-- begin --

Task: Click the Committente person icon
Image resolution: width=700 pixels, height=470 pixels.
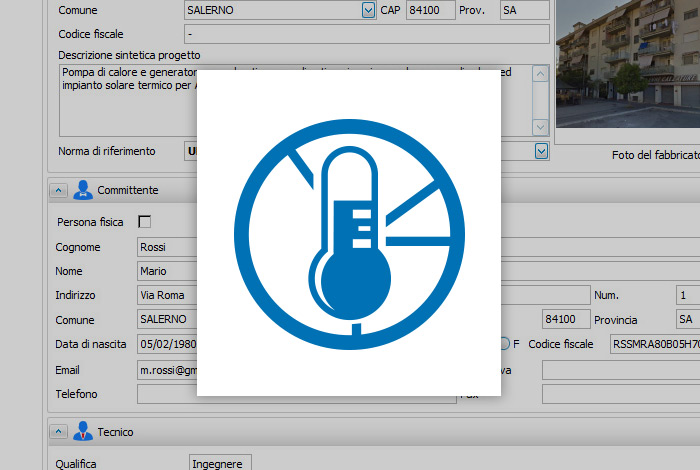Action: pyautogui.click(x=83, y=190)
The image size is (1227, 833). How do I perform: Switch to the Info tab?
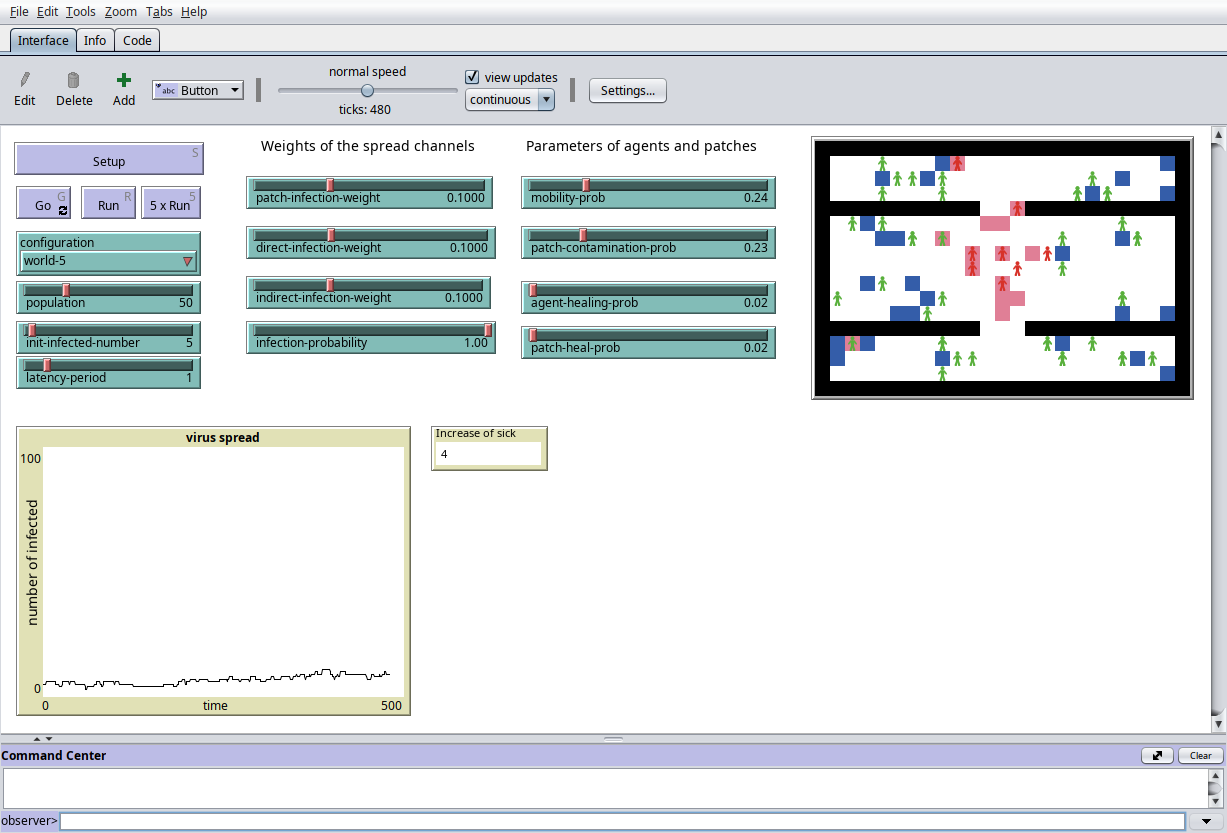pyautogui.click(x=95, y=40)
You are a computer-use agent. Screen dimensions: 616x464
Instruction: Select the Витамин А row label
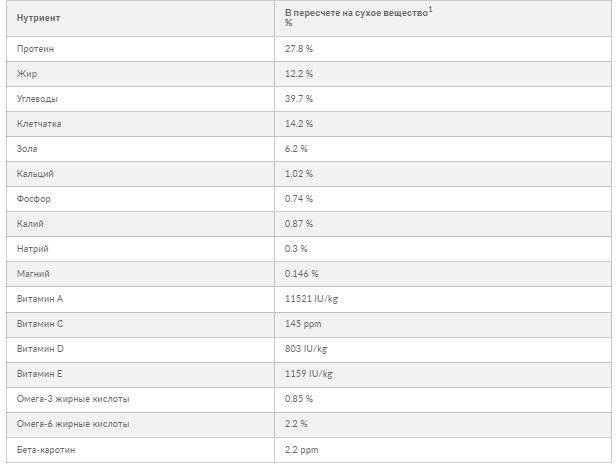[x=40, y=299]
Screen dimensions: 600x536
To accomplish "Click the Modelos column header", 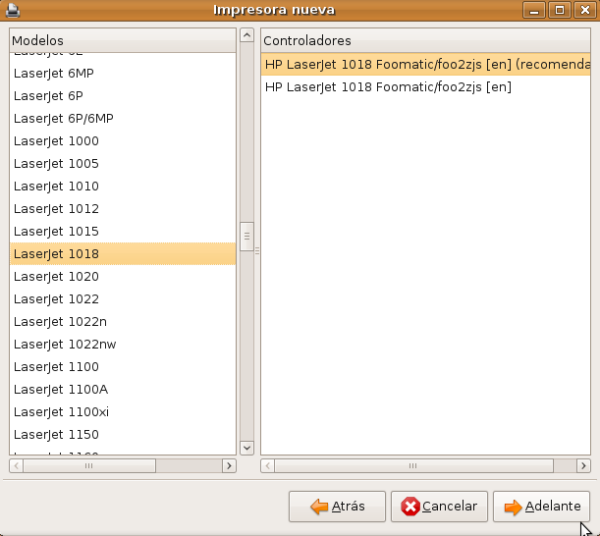I will 122,41.
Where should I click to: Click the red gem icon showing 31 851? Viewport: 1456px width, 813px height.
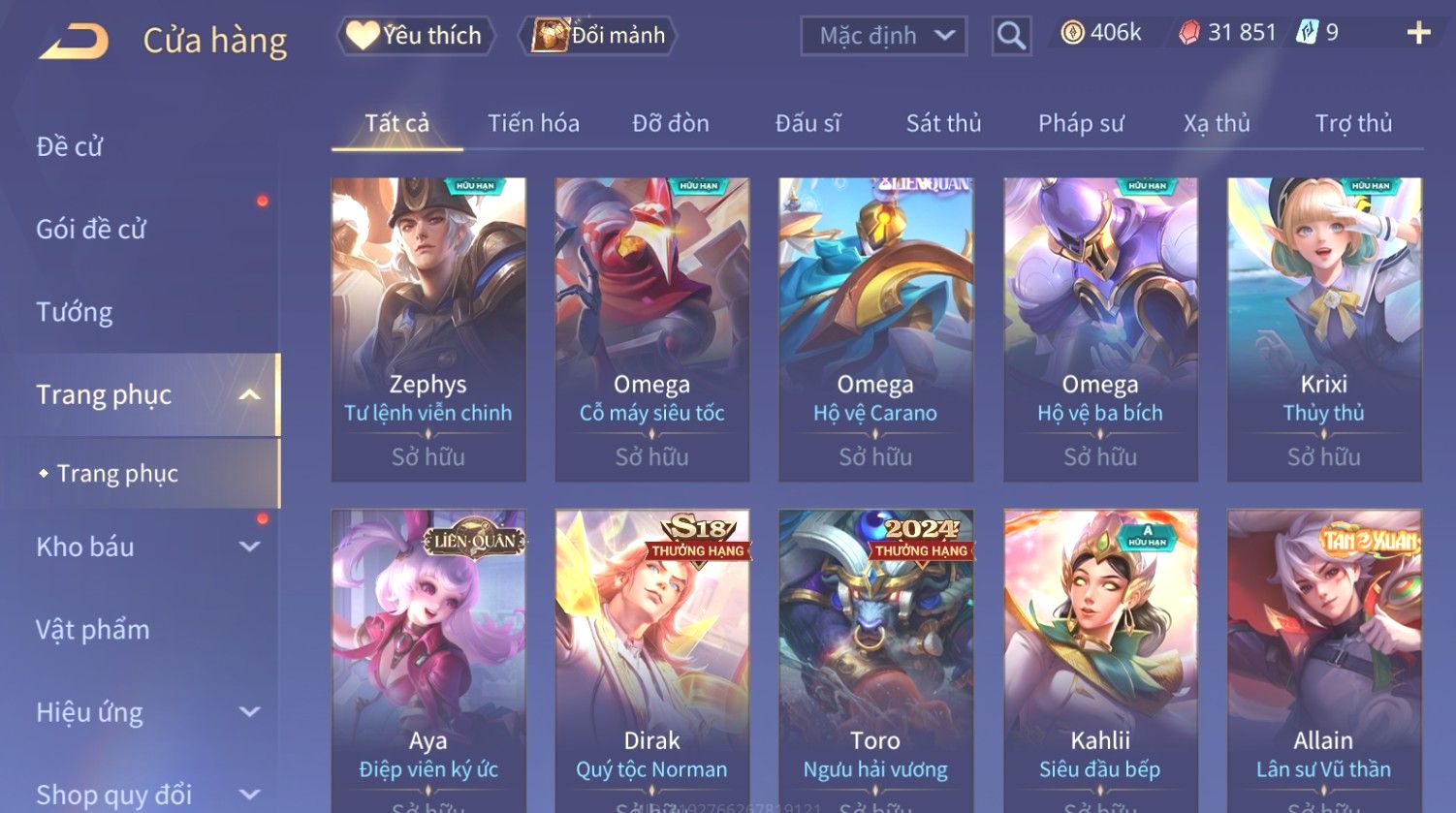pos(1188,33)
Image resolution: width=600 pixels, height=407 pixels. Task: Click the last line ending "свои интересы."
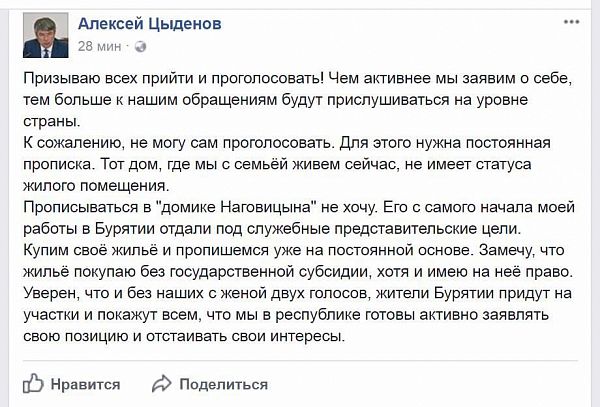pos(184,336)

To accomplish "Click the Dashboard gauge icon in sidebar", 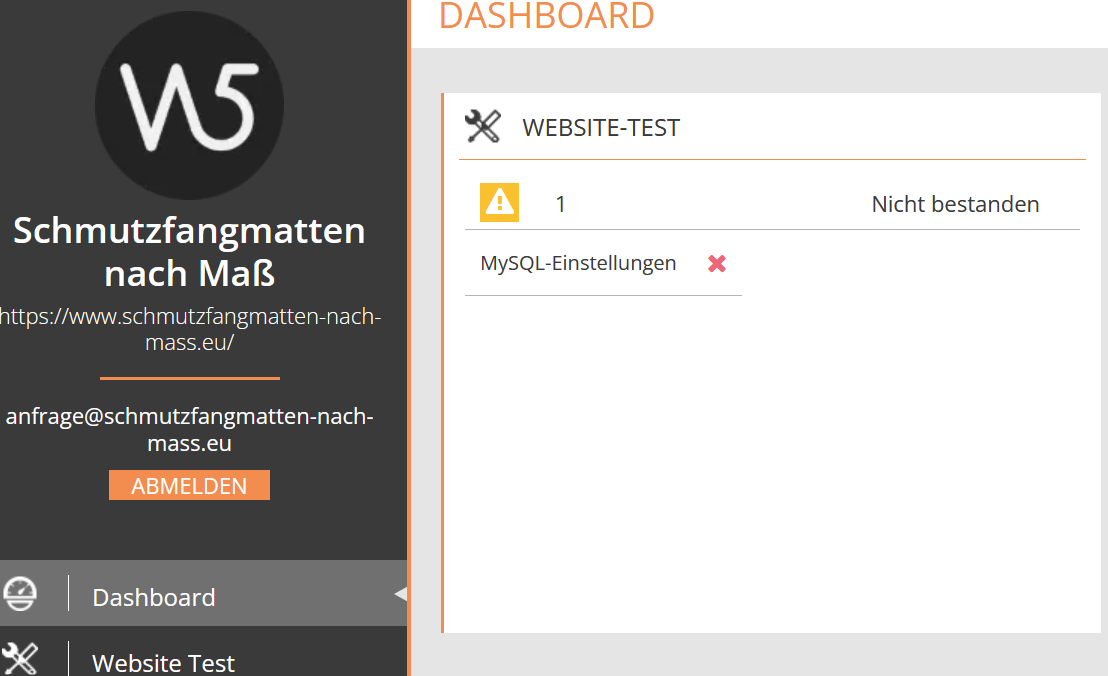I will pos(20,594).
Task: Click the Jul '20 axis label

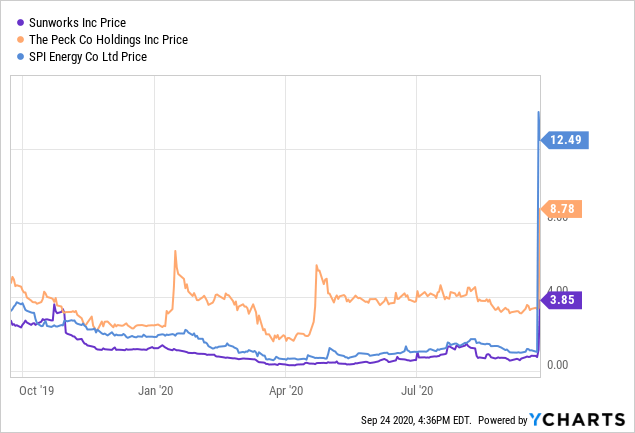Action: [x=416, y=390]
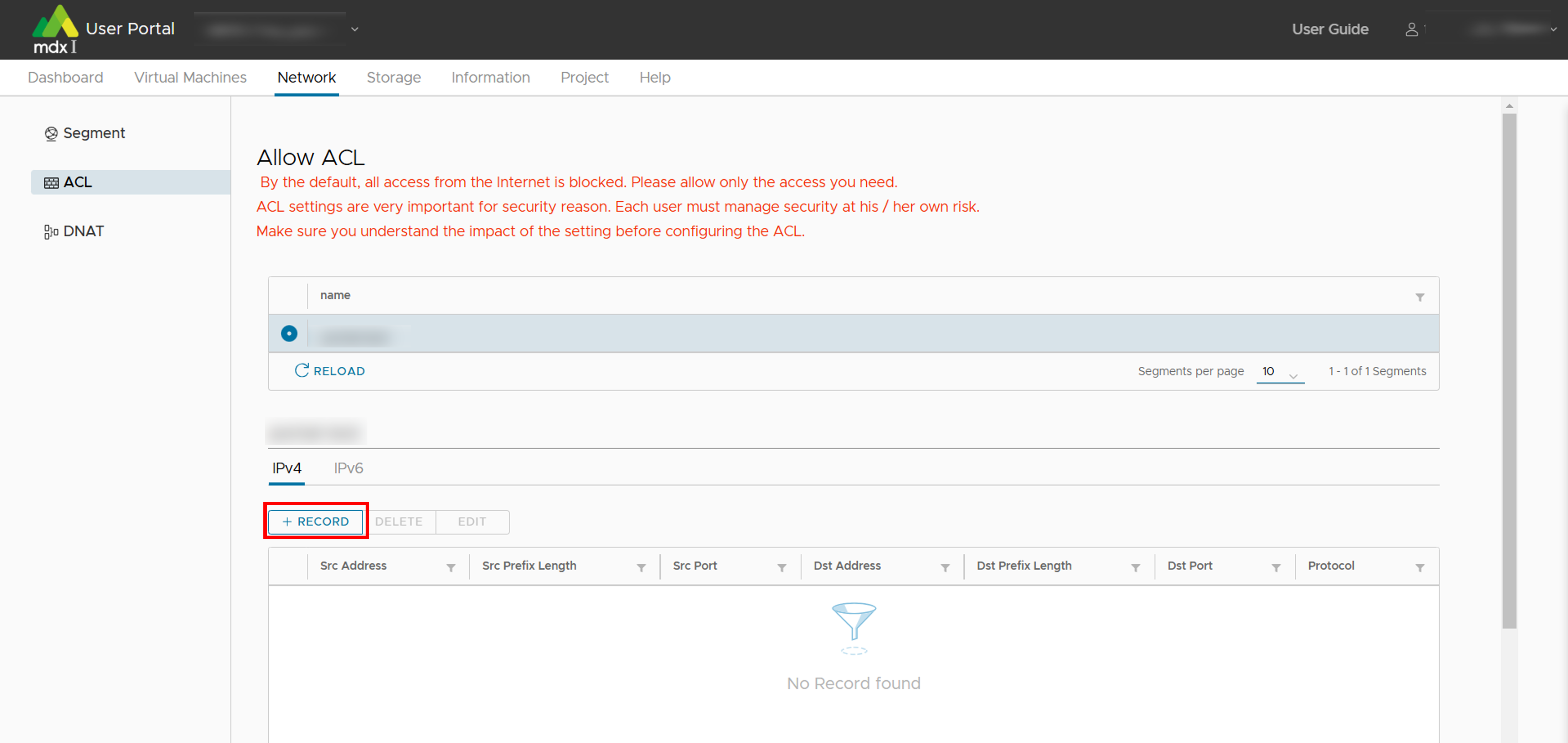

-- end --

* _Problem_:
Rewrite the entries from the beginning through the line containing "pyautogui.click(x=95, y=40)", changing "Info" to "Settings" and keeping everything else the same. Leave the pictures out.

* _Problem solution_:
Task: Click the Committente person icon
Image resolution: width=700 pixels, height=470 pixels.
Action: pyautogui.click(x=83, y=190)
The image size is (1227, 833). How do I perform: Switch to the Settings tab?
pyautogui.click(x=95, y=40)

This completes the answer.